Se Pit Han masih tetap berada di dalam Kota Ling Ni, tujuannya mengawasi rumah makan Empat Lautan itu. Siapa yang akan ke sana dan siapa pula yang menggantikan Toan Beng Thong.
Dalam hatinya telah memutuskan, siapa yang ke sana dan siapa yang menggantikan Toan Beng Thong, harus dibunuh pula, itu agar orang yang di latar belakang memunculkan diri.
Semua ini, tentunya di luar dugaan Se Khi, bagaimana mungkin ia akan menduga Se Pit Han mengambil keputusan demikian?
*
* *
Se Khi dan lainnya tidak menemukan Se Pit Han di Kota Ling Ni, maka mereka menerka Se Pit Han telah kembali ke kota Siang Yang. Oleh karena itu, Se Khi mengajak Cit Kiam dan Siang Wie kembali ke Kota Siang Yang.
Akan tetapi, Se Pit Han justru tidak kembali ke kota itu. Sebetulnya Se Pit Han pergi ke mana? Persoalan ini membuat Se Khi, Pat Kiam dan Siang Wie tidak habis berpikir dan cemas.
Mereka tahu jelas Se Pit Han memiliki kepandaian tinggi, namun baru pertama kali berkelana, tentunya belum berpengalaman dalam rimba persilatan. Karena itu, Se Khi, Pat Kiam dan Siang Wie sangat mencemaskannya.
Banyak kelicikan dalam rimba persilatan, serangan gelap sulit dijaga, itu yang dikuatirkan Se Khi.
Karena gugup dan panik, membuat Se Khi selalu salah tingkah. Bagaimana dengan Pat Kiam dan Siang Wie? Mata mereka pun telah merah lantaran sering mengucurkan air mata. Wajah mereka murung dan sering menarik nafas panjang.
Se Kiam Hong memang berotak cerdas. Walau gugup ia masih bisa berlaku tenang. Ketika mereka duduk di dalam kamar rumah penginapan Ko Lung di Kota Siang Yang, Se Kiam Hong memandang Se Khi seraya berkata.
"Se lo (se tua), urusan sudah menjadi begini, percuma kita terus menerus tercekam rasa gugup dan panik. Kini kita harus bagaimana, lo jin keh harus mengambil keputusan. Tidak bisa terus menerus begini."

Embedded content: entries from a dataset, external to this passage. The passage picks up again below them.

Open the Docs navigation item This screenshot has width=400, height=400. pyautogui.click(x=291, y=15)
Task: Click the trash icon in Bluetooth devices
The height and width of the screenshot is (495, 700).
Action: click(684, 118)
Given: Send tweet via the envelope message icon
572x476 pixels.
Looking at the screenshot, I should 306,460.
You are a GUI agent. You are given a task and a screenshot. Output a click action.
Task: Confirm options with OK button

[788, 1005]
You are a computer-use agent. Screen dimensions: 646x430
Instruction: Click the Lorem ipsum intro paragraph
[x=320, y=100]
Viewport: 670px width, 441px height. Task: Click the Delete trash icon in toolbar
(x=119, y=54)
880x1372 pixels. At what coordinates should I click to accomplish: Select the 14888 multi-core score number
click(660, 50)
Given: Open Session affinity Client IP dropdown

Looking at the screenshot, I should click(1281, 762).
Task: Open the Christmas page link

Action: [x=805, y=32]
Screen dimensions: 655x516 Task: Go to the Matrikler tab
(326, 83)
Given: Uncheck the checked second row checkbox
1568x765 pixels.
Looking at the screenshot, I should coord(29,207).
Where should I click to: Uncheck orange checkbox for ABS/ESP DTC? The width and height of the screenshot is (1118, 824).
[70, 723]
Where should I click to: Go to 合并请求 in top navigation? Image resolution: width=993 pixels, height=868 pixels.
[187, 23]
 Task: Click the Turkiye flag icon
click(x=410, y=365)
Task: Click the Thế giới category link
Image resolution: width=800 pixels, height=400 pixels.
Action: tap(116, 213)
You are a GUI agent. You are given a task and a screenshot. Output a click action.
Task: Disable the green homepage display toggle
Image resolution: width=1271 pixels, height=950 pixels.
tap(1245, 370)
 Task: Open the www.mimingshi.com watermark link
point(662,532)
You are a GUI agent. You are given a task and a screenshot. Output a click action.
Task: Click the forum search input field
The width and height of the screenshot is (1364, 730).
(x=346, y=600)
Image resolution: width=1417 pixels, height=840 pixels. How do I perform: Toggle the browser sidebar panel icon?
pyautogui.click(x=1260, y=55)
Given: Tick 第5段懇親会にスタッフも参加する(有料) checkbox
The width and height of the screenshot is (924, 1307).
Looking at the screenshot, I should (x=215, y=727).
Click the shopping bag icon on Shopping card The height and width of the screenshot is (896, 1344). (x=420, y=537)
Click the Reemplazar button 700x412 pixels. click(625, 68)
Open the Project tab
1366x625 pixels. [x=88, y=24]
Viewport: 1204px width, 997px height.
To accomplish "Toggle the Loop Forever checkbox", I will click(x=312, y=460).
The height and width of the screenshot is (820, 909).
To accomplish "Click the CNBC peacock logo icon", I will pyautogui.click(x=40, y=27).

Se Khi menatapnya. Kiam Hong mengatakan begitu, tentunya telah memikirkan sesuatu. Kalau tidak, ia tidak akan sembarangan membuka mulut.
"Kiam Hong, yang paling cerdik di antara Pat Kiam adalah engkau. Menurut pendapatmu kita harus bagaimana?" tanya Se Khi.
Kiam Hong tersenyum.
"Terimakasih atas pujian lo jin keh!" ujar Kiam Hong dan melanjutkan, "Menurut Kiam Hong, harus ada salah satu di antara kita pulang untuk melapor pada Kiong cu dan hujin. Mengenai jejak Siau Kiong cu kita harus berpencar untuk mencarinya. Partai Kay Pang punya murid yang tak terhitung banyaknya. Kita harus minta bantuan kepada Kay Pang. Bagaimana menurut lo jin keh?"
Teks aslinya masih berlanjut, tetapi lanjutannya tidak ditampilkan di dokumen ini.